“Un chico de 14 años disparó a sus padres y esperó en una iglesia para entregarse a la policía.”

JACKSONVILLE, FL. EE.UU. – Un niño de 14 años asesinó a sus padres dentro de su hogar en Middleburg, al suroeste de Jacksonville, Florida. Tras cometer el doble homicidio, caminó hasta una iglesia cercana, llamó al 911 y esperó pacíficamente a que las autoridades lo arrestaran.
El menor, identificado como Trevor Lee, confesó que disparó contra David Lee, de 44 años, y Brandi Smith, de 45, durante una discusión doméstica. Cuando los agentes llegaron a la vivienda, encontraron a las víctimas con heridas de bala, mientras el adolescente aguardaba en el estacionamiento de la iglesia para ser detenido.
Las autoridades informaron que se trató de un “incidente aislado y doméstico”, descartando cualquier riesgo para la comunidad. Sin embargo, este caso refleja una preocupante tendencia: los homicidios cometidos por menores en Estados Unidos aumentaron un 65 % entre 2016 y 2022, alcanzando los 521 asesinatos según cifras oficiales.

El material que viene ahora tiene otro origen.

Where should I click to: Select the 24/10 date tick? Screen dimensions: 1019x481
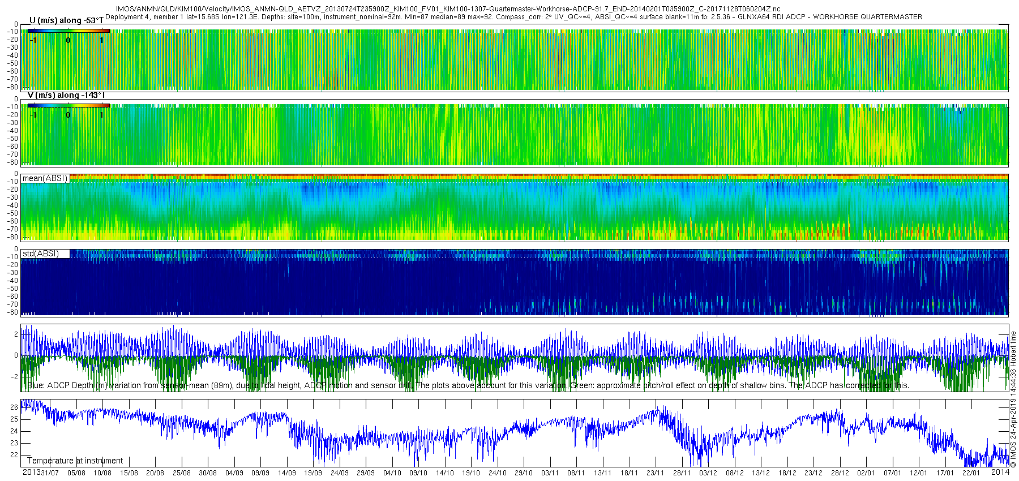click(498, 473)
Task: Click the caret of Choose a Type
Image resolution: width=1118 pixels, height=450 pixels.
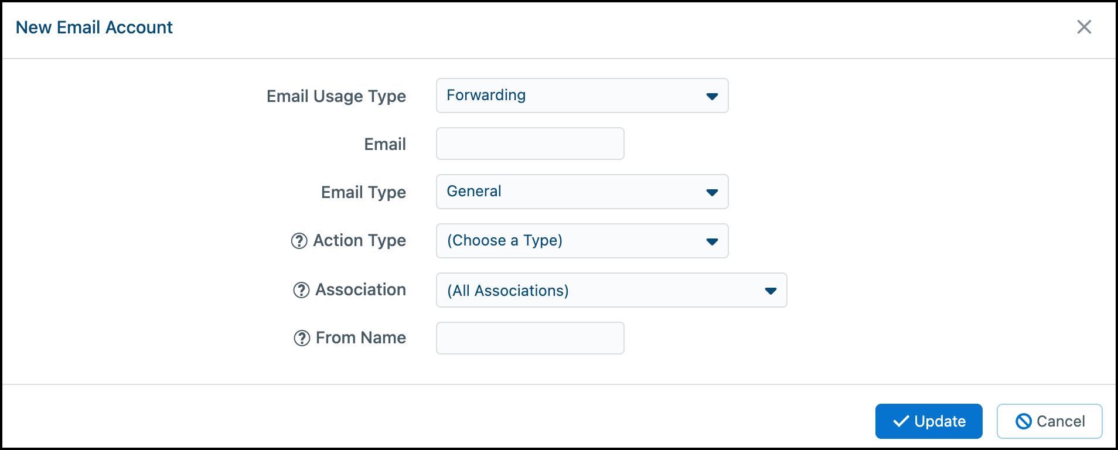Action: click(x=712, y=241)
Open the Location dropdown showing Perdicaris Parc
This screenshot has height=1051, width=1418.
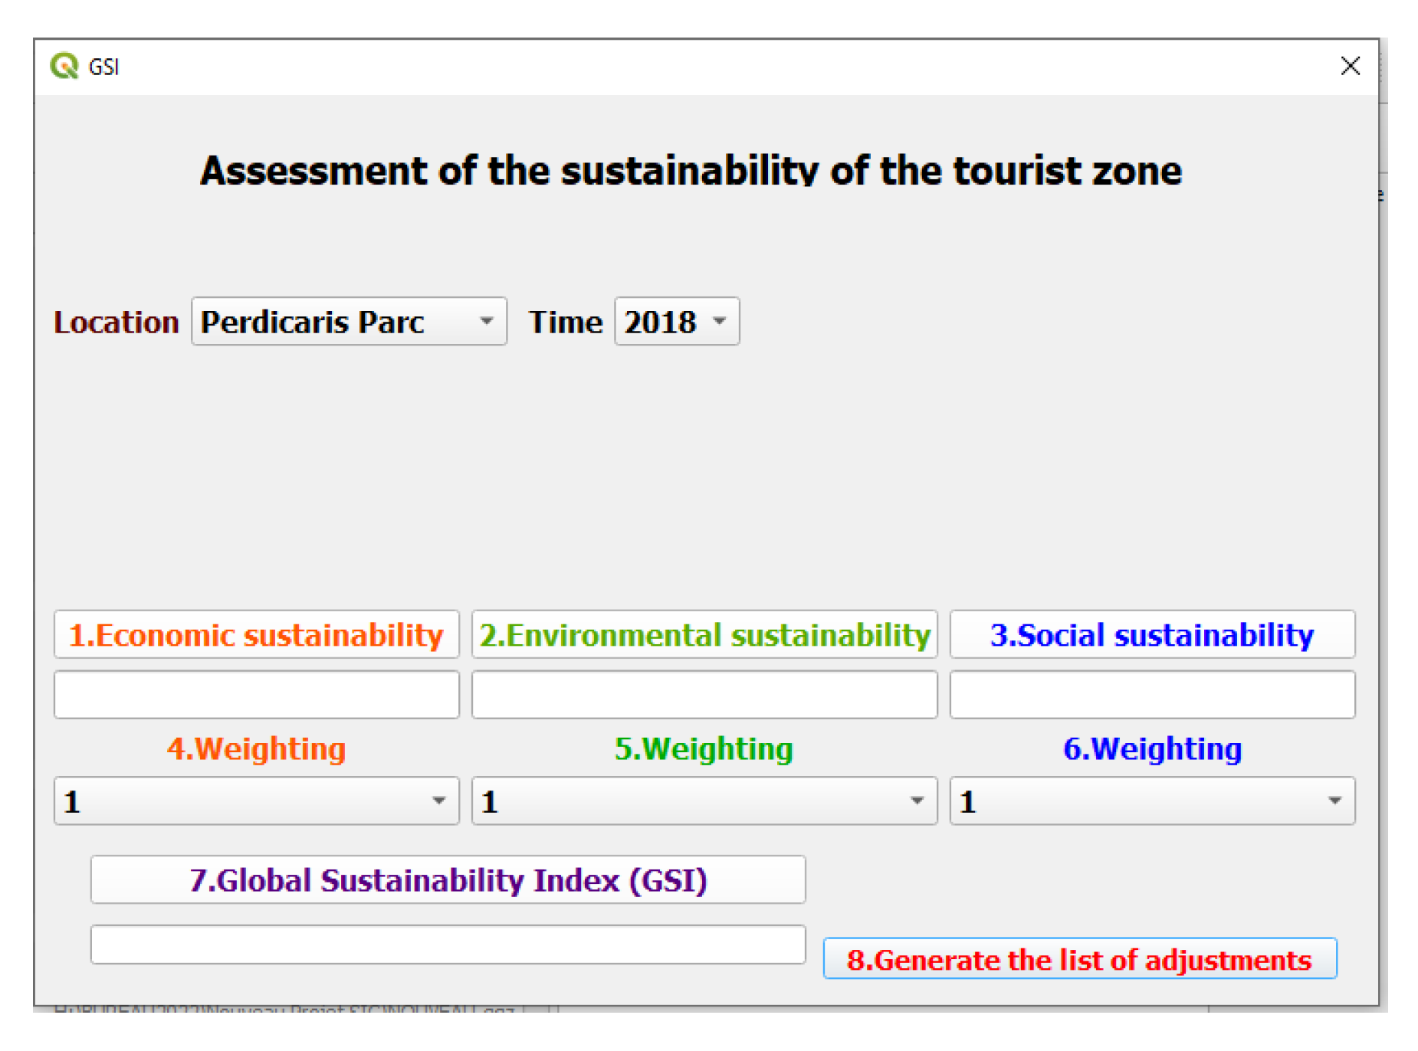[x=349, y=322]
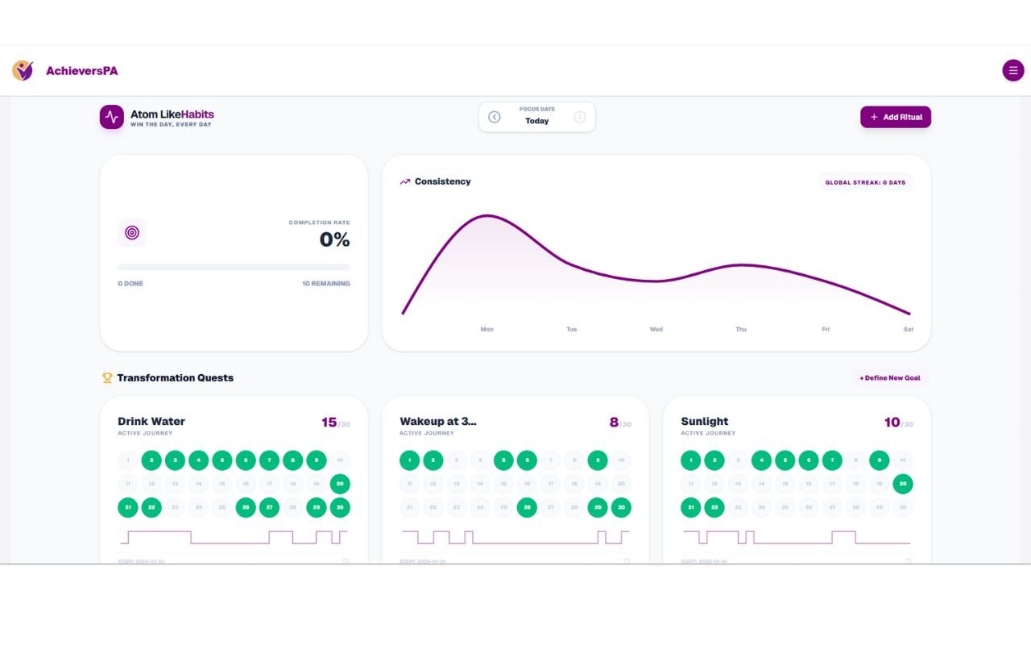
Task: Open the Wakeup at 3... quest title
Action: (x=437, y=421)
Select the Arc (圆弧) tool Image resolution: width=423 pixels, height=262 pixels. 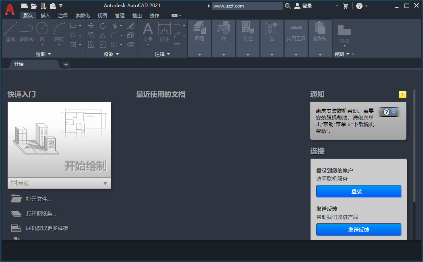click(59, 32)
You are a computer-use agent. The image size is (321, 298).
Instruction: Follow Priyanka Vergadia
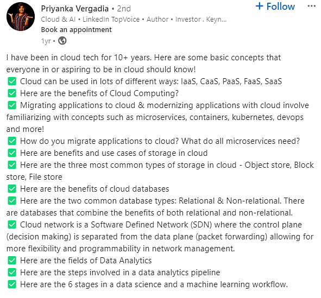(275, 7)
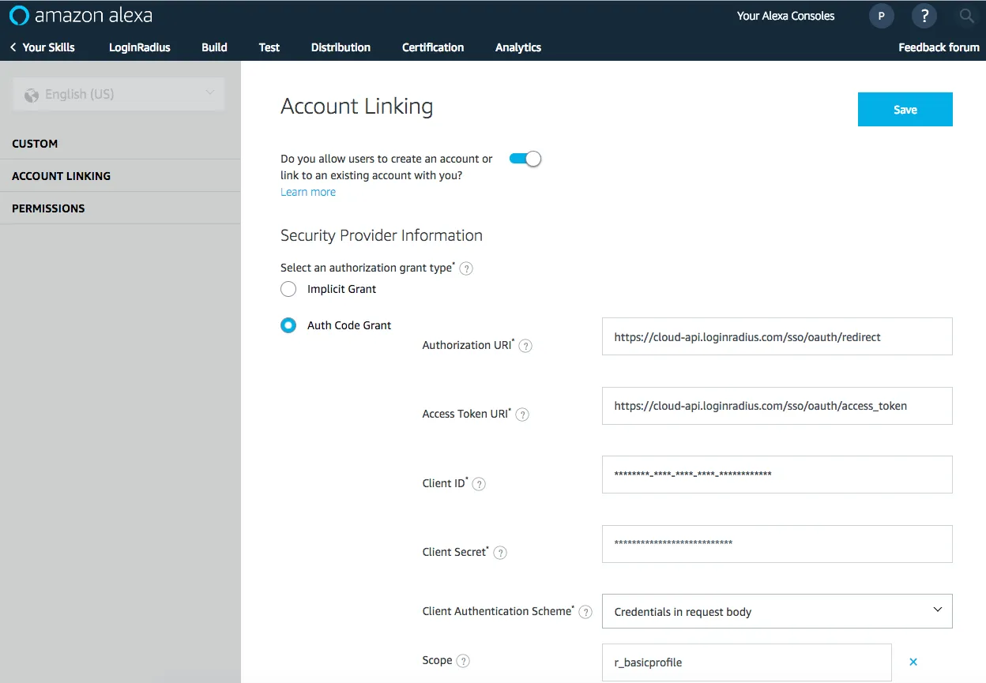Click the Authorization URI help tooltip
Screen dimensions: 986x683
[525, 345]
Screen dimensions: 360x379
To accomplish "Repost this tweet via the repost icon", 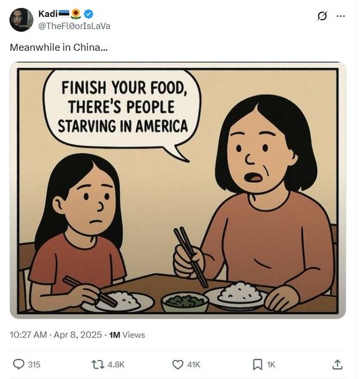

Además, un informe de The Sentencing Project reveló que más de un millón de menores de entre 12 y 17 años poseen un arma de fuego en el país, lo que expone un grave problema de acceso a armas y violencia doméstica.
La investigación continúa abierta. Trevor Lee será procesado como adulto por el doble asesinato de sus padres, un crimen que sacude a la comunidad y reabre el debate sobre el control de armas y la violencia juvenil en Estados Unidos.